*Texte fourni*
═══

La réponse courte – forcer la Russie à la table des négociations – occulte le fait que la Russie a déjà négocié avec les États-Unis sur ce qu’elle considère comme les causes profondes de la guerre.
Les Russes affirment que lors du sommet de l’Alaska, Trump et le président Poutine sont parvenus à des accords importants sur un cadre pour mettre fin au conflit. Poutine a fait preuve de souplesse en abandonnant l’insistance de la Russie sur le retrait ukrainien de Kherson et de Zaporijia, et il a indiqué lors de la conférence de presse finale que la Russie était prête à trouver des moyens d’assurer la sécurité de l’Ukraine.
Alors que Trump est de plus en plus frustré par l’impasse des progrès vers un règlement, Poutine et d’autres hauts responsables russes ont souligné dans de récentes déclarations publiques qu’ils espéraient poursuivre le processus de négociations conformément aux accords d’Anchorage. Qu’est-ce qui a donc mal tourné ?
Deux possibilités me viennent à l’esprit, chacune enracinée dans des signaux croisés entre la Maison Blanche et le Kremlin. À en juger par les remarques publiques de Poutine après le sommet, il est probable que Trump et Poutine se soient mis d’accord sur un compromis géopolitique fondamental sur l’Ukraine, selon lequel les États-Unis fermeraient la porte à l’adhésion de l’Ukraine à l’OTAN et la Russie accepterait l’adhésion de l’Ukraine à l’Union européenne.
Dans le sillage du sommet, cependant, la controverse a presque immédiatement éclaté sur la question d’une opération de maintien de la paix après le règlement. Poutine a probablement indiqué qu’il était prêt à accepter une telle opération, mais cette question s’est rapidement enchevêtrée dans l’insistance de l’Europe pour qu’elle inclue une « force de réassurance » européenne composée de troupes aptes au combat.
Pour les Russes, il y a une distinction importante entre une opération de maintien de la paix neutre, qui, selon eux, devrait être sous les auspices des Nations Unies et se concentrer sur la surveillance de la mise en œuvre d’un cessez-le-feu, et une force de dissuasion visant à contrer l’armée russe. La Russie s’oppose depuis des décennies à la possibilité d’avoir des forces de combat occidentales en Ukraine, et en fait, l’un des principaux objectifs de son invasion a été d’empêcher une telle issue. Si l’un des objectifs de la pression accrue des États-Unis sur la Russie est de forcer Moscou à accepter une présence militaire européenne en Ukraine après le règlement, cette pression échouera.

═══

*Données fournies*
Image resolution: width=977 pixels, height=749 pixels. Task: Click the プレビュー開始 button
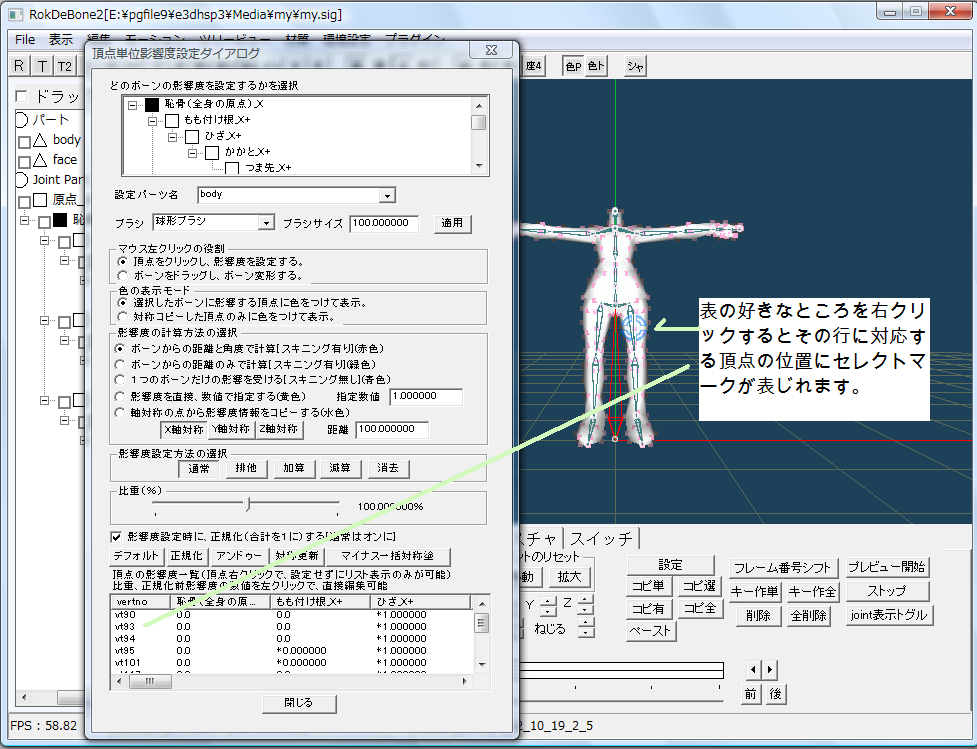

═══

*Consigne de l'exercice*
Recopiez à l'identique le passage du texte sur les négociations russo-américaines situé entre « Alors que Trump » et « mal tourné ? », bornes incluses.

*Réponse ci-dessous*
Alors que Trump est de plus en plus frustré par l’impasse des progrès vers un règlement, Poutine et d’autres hauts responsables russes ont souligné dans de récentes déclarations publiques qu’ils espéraient poursuivre le processus de négociations conformément aux accords d’Anchorage. Qu’est-ce qui a donc mal tourné ?